Gelet op het advies van de Inspecteur van Financiën, gegeven op 16 april 2018 en het advies van de Inspecteur van Justitie gegeven op 19 april 2018;

Gelet op de akkoordbevinding van de Minister van Begroting, gegeven op 10 september 2018;

Gelet op advies 64.256/2 van de Raad van State, gegeven op 8 oktober 2018, met toepassing van artikel 84, § 1, eerste lid, 2°, van de wetten op de Raad van State, gecoördineerd op 12 januari 1973;

Gelet op de regelgevingsimpactanalyse, uitgevoerd overeenkomstig artikelen 6 en 7 van de wet van 15 december 2013 houdende diverse bepalingen inzake administratieve vereenvoudiging.

Op de voordracht van de Minister van Justitie en de Minister van Financiën,

Hebben Wij besloten en besluiten Wij :

Verslag aan de Koning

VERSLAG AAN DE KONING

Sire,

Het ontwerp van besluit dat door ons ter ondertekening aan Uwe Majesteit wordt voorgelegd, heeft tot doel de opheffing van het koninklijk besluit van 6 mei 1999 tot uitvoering van artikel 26, § 2, tweede lid, van de wet van 11 januari 1993 tot voorkoming van het gebruik van het financiële stelsel voor het witwassen van geld en de financiering van terrorisme.

  1. Algemene commentaar

    In de wet van 18 september 2017 tot voorkoming van het witwassen van geld en de financiering van terrorisme en tot beperking van het gebruik van contanten (hierna "de wet van 18 september 2017") werden de objectieve meldplichten voorzien in artikel 26, § 2, tweede lid, van de wet van 11 januari 1993 tot voorkoming van het gebruik van het financiële stelsel voor het witwassen van geld en de financiering van terrorisme niet gehandhaafd voor casino's, rekening houdende met het feit dat nu :

    -alle exploitanten van kansspelen, zoals beoogd in artikel 5, 33° , van de wet van 18 september 2017 onder haar toepassingsgebied vallen en het geen zin heeft om enkel objectieve meldplichten te voorzien voor casino's;

    - één van de plichten niet meer in overeenstemming is met de beperkingen van het gebruik van contanten, zoals voorzien in artikel 67 van wet van 18 september 2017; en vooral omdat,

    - de inhoud van dit koninklijk besluit niet meer strookt met de risicogebaseerde benadering inzake de uitoefening van de algemene waakzaamheidsverplichtingen zoals voorzien in artikel 19 van de wet van 18 september 2017.

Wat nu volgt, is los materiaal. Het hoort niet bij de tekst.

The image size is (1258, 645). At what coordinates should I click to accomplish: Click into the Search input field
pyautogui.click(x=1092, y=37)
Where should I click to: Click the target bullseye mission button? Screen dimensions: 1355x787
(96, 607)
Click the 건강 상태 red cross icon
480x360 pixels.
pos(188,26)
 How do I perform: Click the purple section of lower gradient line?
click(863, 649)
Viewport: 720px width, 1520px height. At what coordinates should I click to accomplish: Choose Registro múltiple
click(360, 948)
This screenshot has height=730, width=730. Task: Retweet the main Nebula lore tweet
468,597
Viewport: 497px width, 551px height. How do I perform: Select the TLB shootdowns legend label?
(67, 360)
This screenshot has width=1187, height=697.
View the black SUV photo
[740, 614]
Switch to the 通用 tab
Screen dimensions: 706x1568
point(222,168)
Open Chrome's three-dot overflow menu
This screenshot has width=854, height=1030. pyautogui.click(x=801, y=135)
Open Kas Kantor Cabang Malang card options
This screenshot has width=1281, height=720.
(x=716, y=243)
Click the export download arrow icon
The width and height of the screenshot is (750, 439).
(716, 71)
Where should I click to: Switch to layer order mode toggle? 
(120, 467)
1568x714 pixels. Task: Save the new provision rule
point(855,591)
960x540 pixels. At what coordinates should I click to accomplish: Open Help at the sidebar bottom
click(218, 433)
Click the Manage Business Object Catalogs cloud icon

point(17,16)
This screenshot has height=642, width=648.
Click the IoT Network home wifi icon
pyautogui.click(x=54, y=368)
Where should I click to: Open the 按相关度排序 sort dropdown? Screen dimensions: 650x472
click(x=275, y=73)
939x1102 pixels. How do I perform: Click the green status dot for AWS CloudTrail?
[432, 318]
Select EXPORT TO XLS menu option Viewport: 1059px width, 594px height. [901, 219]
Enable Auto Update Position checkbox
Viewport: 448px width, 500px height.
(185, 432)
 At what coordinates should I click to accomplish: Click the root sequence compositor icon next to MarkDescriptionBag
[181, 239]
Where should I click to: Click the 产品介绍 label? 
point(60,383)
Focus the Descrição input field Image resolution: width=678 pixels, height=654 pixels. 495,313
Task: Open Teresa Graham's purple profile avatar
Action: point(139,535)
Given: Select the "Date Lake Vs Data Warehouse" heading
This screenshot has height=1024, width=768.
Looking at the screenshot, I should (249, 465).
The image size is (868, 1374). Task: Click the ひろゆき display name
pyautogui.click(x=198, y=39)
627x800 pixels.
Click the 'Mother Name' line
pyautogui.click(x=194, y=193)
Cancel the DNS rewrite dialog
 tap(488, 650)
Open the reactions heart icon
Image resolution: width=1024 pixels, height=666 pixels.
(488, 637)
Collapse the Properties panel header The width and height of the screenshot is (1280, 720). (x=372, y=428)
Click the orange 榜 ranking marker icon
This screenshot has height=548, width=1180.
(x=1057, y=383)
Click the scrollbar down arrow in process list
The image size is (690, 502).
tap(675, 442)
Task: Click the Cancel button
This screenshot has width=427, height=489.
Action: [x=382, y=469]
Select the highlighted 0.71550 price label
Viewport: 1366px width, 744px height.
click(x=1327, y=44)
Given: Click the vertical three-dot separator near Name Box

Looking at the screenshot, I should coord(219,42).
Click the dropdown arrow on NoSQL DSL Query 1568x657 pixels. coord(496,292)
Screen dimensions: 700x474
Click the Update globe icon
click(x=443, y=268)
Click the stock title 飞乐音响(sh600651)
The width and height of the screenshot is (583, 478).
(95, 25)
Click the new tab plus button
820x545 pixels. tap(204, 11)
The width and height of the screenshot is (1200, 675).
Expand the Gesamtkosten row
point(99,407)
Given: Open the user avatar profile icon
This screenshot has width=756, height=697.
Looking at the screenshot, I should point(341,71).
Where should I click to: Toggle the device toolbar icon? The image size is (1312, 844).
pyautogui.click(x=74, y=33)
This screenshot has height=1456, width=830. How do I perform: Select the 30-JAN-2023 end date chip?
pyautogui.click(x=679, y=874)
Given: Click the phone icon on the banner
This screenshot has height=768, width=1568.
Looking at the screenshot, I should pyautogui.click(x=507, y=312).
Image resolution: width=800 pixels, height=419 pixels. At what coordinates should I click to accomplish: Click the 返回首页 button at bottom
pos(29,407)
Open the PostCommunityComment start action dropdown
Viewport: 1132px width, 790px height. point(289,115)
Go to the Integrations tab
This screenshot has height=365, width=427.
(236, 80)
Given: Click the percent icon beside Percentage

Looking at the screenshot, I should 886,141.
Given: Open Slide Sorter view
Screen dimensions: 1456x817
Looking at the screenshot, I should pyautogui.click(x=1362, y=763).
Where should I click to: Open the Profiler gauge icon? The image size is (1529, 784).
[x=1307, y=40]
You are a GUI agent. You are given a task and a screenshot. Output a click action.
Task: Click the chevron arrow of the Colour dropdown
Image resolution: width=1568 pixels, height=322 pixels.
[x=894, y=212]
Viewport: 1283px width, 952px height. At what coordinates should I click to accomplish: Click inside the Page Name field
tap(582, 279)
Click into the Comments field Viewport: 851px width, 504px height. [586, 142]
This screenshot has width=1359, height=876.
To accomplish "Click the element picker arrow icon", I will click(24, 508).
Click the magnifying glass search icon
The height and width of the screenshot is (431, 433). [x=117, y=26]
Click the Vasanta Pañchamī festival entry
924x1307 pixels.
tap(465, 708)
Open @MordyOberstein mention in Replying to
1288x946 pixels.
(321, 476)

    Niettegenstaande dat dit koninklijk besluit, in toepassing van de artikelen 190 en 192 van de wet van 18 september 2017 niet meer van toepassing is, gezien de inhoud ervan niet meer in overeenstemming is met de inhoud van voornoemde wet, blijft de Cel voor financiële informatieverwerking toch nog meldingen ontvangen in toepassing van voormeld koninklijk besluit.

    Het is derhalve belangrijk voor de rechtszekerheid inzake de melders dat dit koninklijk besluit wordt opgeheven.

    Bovendien wekken objectieve meldplichten de verantwoordelijkheidszin van de melders niet op en zijn deze vooral ook niet langer in lijn met de wettelijke verplichting om de drie algemene waakzaamheidsverplichtingen, zoals voorzien in artikel 19 van de wet van 18 september 2017, op een risicogebaseerde benadering uit te voeren.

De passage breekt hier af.